Sunday, November 07, 2004

The "people always want lower taxes" myth 

Don't listen to the discredited supply-side economists. Polls consistently show that people will happily pay more in taxes to help fix stuff that's broken in America. They'll always trade tax cuts for progress -- deficit reduction, lower health care costs, shoring up Social Security, etc. In short, they understand that tax cuts on the scale we're talking about in 2004 provide very little in the way of substantial relief -- and that the big picture is what's important.

Example: a poll out today shows that by a hefty 2-to-1 margin, Americans would rather see Bush cut the deficit than cut taxes.
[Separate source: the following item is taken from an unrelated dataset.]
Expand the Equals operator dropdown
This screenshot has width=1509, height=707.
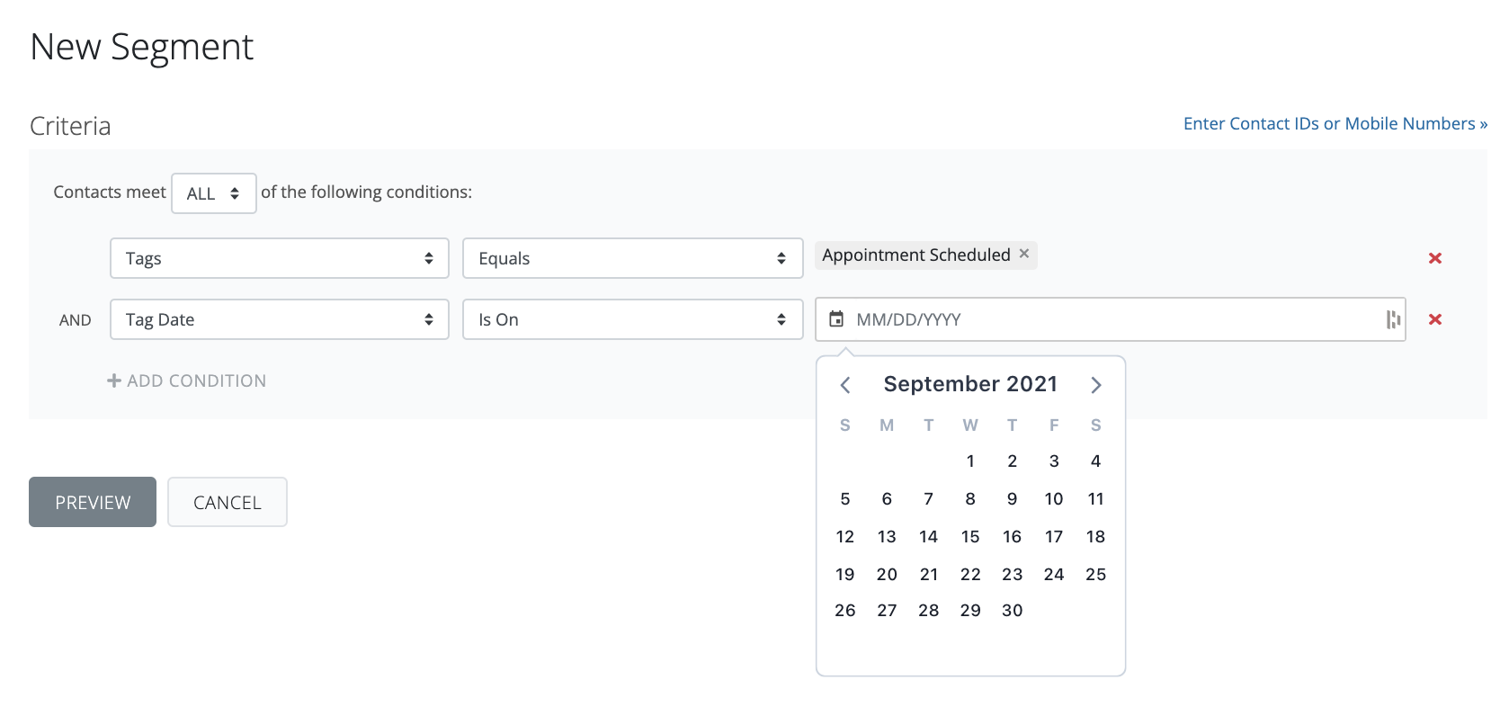(x=632, y=258)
Now you might ask: could this be because voters simply strike a balance, and -- having received enough tax cuts -- are now happy with their level of taxation? And I would answer: no! Because, as polls such as this one from April have shown, most Americans don't think the Bush tax cuts have helped them personally.

This is all irrelevant, of course, since Bush's fiscal policy isn't primarily about pleasing -- or even helping -- the average American. $350 a year isn't changing working people's lives. The cuts are about helping wealthy investors and creating mountains of debt to starve the government.

In that vein, one of the most mind-boggling, shamelessly effective talking points of the Bush campaign was, "How is Senator Kerry going to pay for all the stuff he's proposing?" And in a way, Bush might have been right that there wasn't enough money for it. And, gee, why could that be?

*thinking* *thinking* *thinking*

I've got it! Perhaps Kerry would have been able to pay for it with, say, a 5 trillion dollar surplus, if Bush hadn't intentionally squandered it!